• [Passage]
---*---

= List of international cricket five-wicket hauls by Richie Benaud =

Former Australian captain, Richie Benaud.

In cricket, a five-wicket haul (also known as a "five–for" or "fifer") refers to a bowler taking five or more wickets in a single innings. This is regarded as a notable achievement, and as of October 2024, only 54 bowlers have taken 15 or more five-wicket hauls at international level in their cricketing careers. Richie Benaud, a leg spinner and former captain of the Australia cricket team, played 63 Tests for his country between 1952 and 1964. He took 248 wickets at an average of 27.03, including 16 five-wicket hauls. The cricket almanack Wisden named him one of their Cricketers of the Year in 1962. He was inducted into the Australian Cricket Hall of Fame in 2007, and into the ICC Cricket Hall of Fame as one of the inaugural members in January 2009. Leo McKinstry, a cricket writer, in 1998 described Benaud as "one of cricket's greatest legends" and "one of the great all-rounders", and further noted him being the first to take 200 wickets and make 2,000 runs in Tests.

---*---

• [Recorded information]
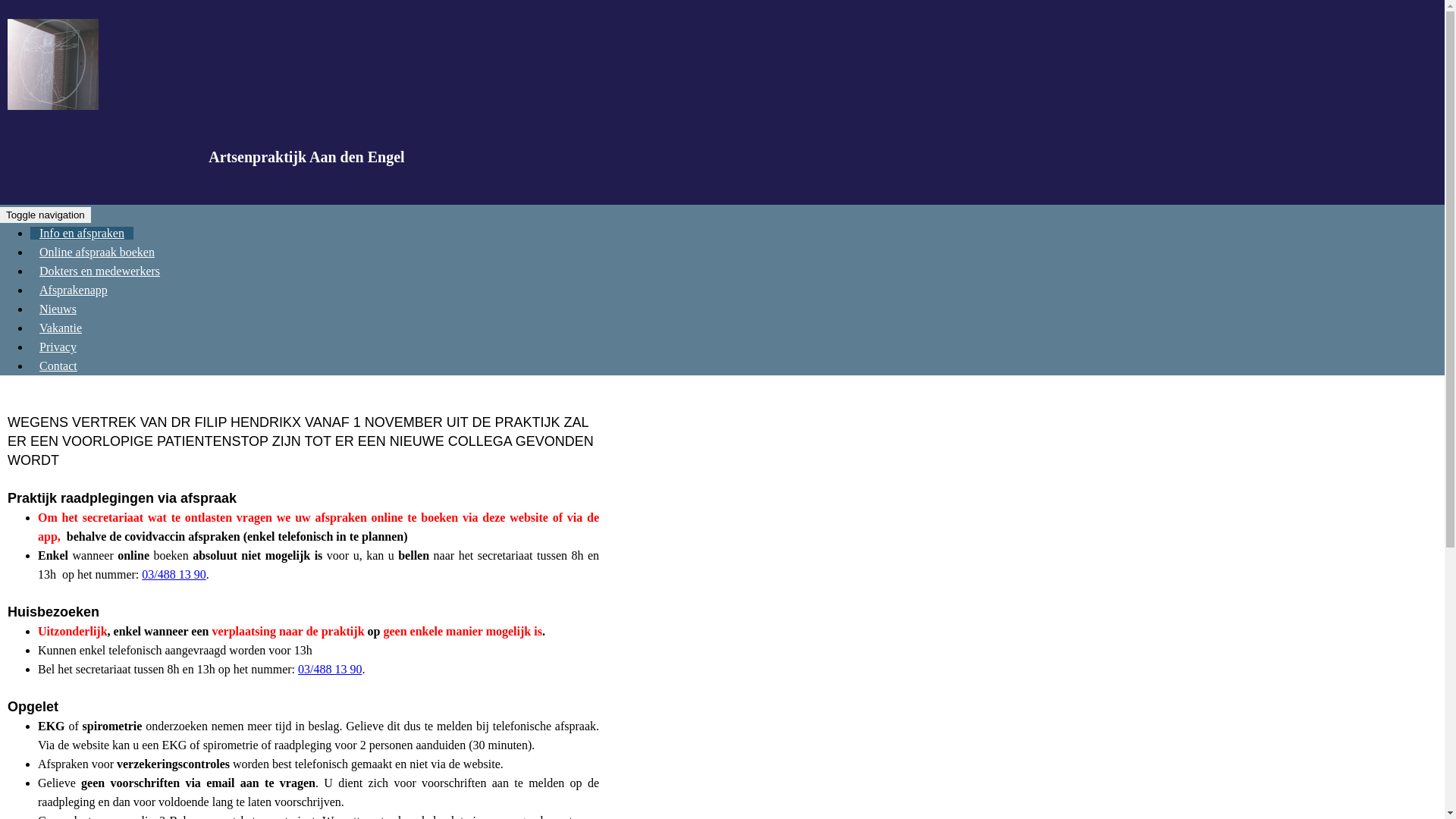
Toggle navigation Element type: text (45, 214)
03/488 13 90 Element type: text (173, 573)
Info en afspraken Element type: text (81, 232)
03/488 13 90 Element type: text (329, 668)
Nieuws Element type: text (57, 308)
Privacy Element type: text (57, 346)
Vakantie Element type: text (60, 327)
Afsprakenapp Element type: text (73, 289)
Online afspraak boeken Element type: text (96, 251)
Dokters en medewerkers Element type: text (99, 270)
Contact Element type: text (58, 365)
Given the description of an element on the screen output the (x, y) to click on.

---*---

• [Set tasks]
a) According to the passage on Richie Benaud, how many Tests did he play for Australia?
b) Continue the passage on Richie Benaud from where it stops.

• [Results of the exercise]
a) 63 Tests

b)
Benaud made his Test debut in January 1952 against the West Indies at the Sydney Cricket Ground, a match Australia won by 202 runs. His first Test five-wicket haul came in the first match of the 1956–57 series against India at the Corporation Stadium. He took 7 wickets for 72 runs in the first innings of the match, his best bowling figures for an innings. Benaud took his solitary pair of five-wicket hauls in the third Test of the series at the Eden Gardens. He accumulated 11 wickets for 105 runs in the match, his career-best performance in Test cricket. Benaud claimed his 16 five-wicket hauls against five different opponents, and Australia never lost any of the games on such instances. He was most successful against India and South Africa, taking 5 five-wicket hauls against each side. Benaud took his five-wicket hauls at 12 cricket grounds, including 11 at venues outside Australia. As of August 2014, he is thirty-first among all-time combined five-wicket haul takers.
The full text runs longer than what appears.